Machado de Assis

Fátima CChaves


"A arte de viver consiste em tirar o maior bem do maior mal."

- Machado de Assis, em "'Iaiá Garcia'.

"Trata de saborear a vida; e fica sabendo, que a pior filosofia é a do choramingas que se deita à margem do rio para o fim de lastimar o curso incessante das águas. O ofício delas é não parar nunca; acomoda-te com a lei, e trata de aproveitá-la."

- Machado de Assis, em "'Memórias Póstumas de Brás Cubas”.

"A alma da gente, como sabes, é uma casa assim disposta, não raro com janelas para todos os lados, muita luz e ar puro. Também as há fechadas e escuras, sem janelas ou com poucas e gradeadas, à semelhança de conventos e prisões. Outrossim, capelas e bazares, simples alpendres ou paços suntuosos."

- Machado de Assis, em "'Dom Casmurro”.

"Esquecer é uma necessidade. A vida é uma lousa, em que o destino, para escrever um novo caso, precisa apagar o caso escrito."

- Machado de Assis, em "Verba testamentária".

"As pessoas valem o que vale a afeição da gente, e é daí que mestre Povo tirou aquele adágio que quem o feio ama bonito lhe parece."

- Machado de Assis, em "'Dom Casmurro”.

"...o coração, quando examina a possibilidade do que há de vir, as proporções dos acontecimentos e a cópia deles, fica robusto e disposto, e o mal é menor mal. Também, se não fica então, não fica nunca."

- Machado de Assis, em "'Dom Casmurro”.

"Cada estação da vida é uma edição, que corrige a anterior, e que será corrigida também, até a edição definitiva, que o editor dá de graça aos vermes."
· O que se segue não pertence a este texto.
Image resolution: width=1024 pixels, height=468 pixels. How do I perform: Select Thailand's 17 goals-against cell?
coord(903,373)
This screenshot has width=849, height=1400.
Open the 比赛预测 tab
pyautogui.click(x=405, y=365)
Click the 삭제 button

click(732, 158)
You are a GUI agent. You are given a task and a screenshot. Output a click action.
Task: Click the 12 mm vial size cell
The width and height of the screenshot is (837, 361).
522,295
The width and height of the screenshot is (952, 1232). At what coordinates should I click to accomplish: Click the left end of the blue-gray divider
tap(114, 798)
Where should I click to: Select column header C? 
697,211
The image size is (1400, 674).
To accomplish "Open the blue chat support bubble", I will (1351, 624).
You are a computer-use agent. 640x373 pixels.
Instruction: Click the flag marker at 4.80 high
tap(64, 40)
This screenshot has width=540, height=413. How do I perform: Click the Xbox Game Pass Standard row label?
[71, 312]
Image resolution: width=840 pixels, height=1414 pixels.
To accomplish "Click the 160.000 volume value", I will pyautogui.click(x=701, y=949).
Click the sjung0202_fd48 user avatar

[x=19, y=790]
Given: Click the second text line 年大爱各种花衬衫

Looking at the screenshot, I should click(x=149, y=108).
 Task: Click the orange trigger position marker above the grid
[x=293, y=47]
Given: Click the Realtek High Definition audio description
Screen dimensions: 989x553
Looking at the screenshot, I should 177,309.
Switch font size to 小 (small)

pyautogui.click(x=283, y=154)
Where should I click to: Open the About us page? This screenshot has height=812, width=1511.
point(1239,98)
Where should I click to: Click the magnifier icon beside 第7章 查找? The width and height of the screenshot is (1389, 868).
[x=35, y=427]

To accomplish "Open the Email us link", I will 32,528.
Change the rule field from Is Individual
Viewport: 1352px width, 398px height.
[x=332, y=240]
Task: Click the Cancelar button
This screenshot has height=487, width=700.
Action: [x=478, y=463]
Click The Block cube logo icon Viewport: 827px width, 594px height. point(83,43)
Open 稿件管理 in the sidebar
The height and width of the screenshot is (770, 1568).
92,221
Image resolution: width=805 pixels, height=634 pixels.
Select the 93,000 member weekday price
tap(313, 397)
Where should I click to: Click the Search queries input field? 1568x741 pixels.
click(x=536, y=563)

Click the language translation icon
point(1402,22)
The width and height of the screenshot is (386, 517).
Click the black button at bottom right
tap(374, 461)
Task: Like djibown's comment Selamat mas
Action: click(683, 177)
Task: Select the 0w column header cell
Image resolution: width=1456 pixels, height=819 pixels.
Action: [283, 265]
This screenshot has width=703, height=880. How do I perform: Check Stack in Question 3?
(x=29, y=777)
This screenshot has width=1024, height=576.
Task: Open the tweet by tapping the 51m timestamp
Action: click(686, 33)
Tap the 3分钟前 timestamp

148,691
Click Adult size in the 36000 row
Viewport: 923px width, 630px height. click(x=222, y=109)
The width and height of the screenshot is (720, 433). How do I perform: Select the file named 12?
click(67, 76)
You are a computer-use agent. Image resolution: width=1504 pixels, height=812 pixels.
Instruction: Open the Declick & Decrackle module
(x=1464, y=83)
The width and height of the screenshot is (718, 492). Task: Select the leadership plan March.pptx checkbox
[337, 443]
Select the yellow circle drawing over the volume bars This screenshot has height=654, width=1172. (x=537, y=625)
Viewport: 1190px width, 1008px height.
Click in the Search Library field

- Machado de Assis, em "'Memórias Póstumas de Brás Cubas' - Capítulo XVII".

"A ausência diminui as paixões medíocres e aumenta as grandes, como o vento apaga as velas e atiça as fogueiras."

- Machado de Assis, em "Contos escolhidos".

"O destino, como todos os dramaturgos, não anuncia as peripécias nem o desfecho. Eles chegam a seu tempo, até que o pano cai, apagam-se as luzes, e os espectadores vão dormir."

- Machado de Assis, em "Dom Casmurro".

"Nem tudo é claro na vida ou nos livros."

- Machado de Assis, em "Dom Casmurro".

"Por que razão os sonhos hão de ser assim tão tênues que se esgarçam ao menor abrir de olhos ou voltar de corpo, e não continuam mais?"

- Machado de Assis, em "Dom Casmurro".

"A minha alegria acordava a dele, e o céu estava tão azul, e o ar tão claro, que a natureza parecia rir também conosco. São assim as boas horas deste mundo."

- Machado de Assis, em "Dom Casmurro".

“Os olhos continuaram a dizer coisas infinitas, as palavras de boca é que nem tentavam sair, tornavam ao coração caladas como vinham…”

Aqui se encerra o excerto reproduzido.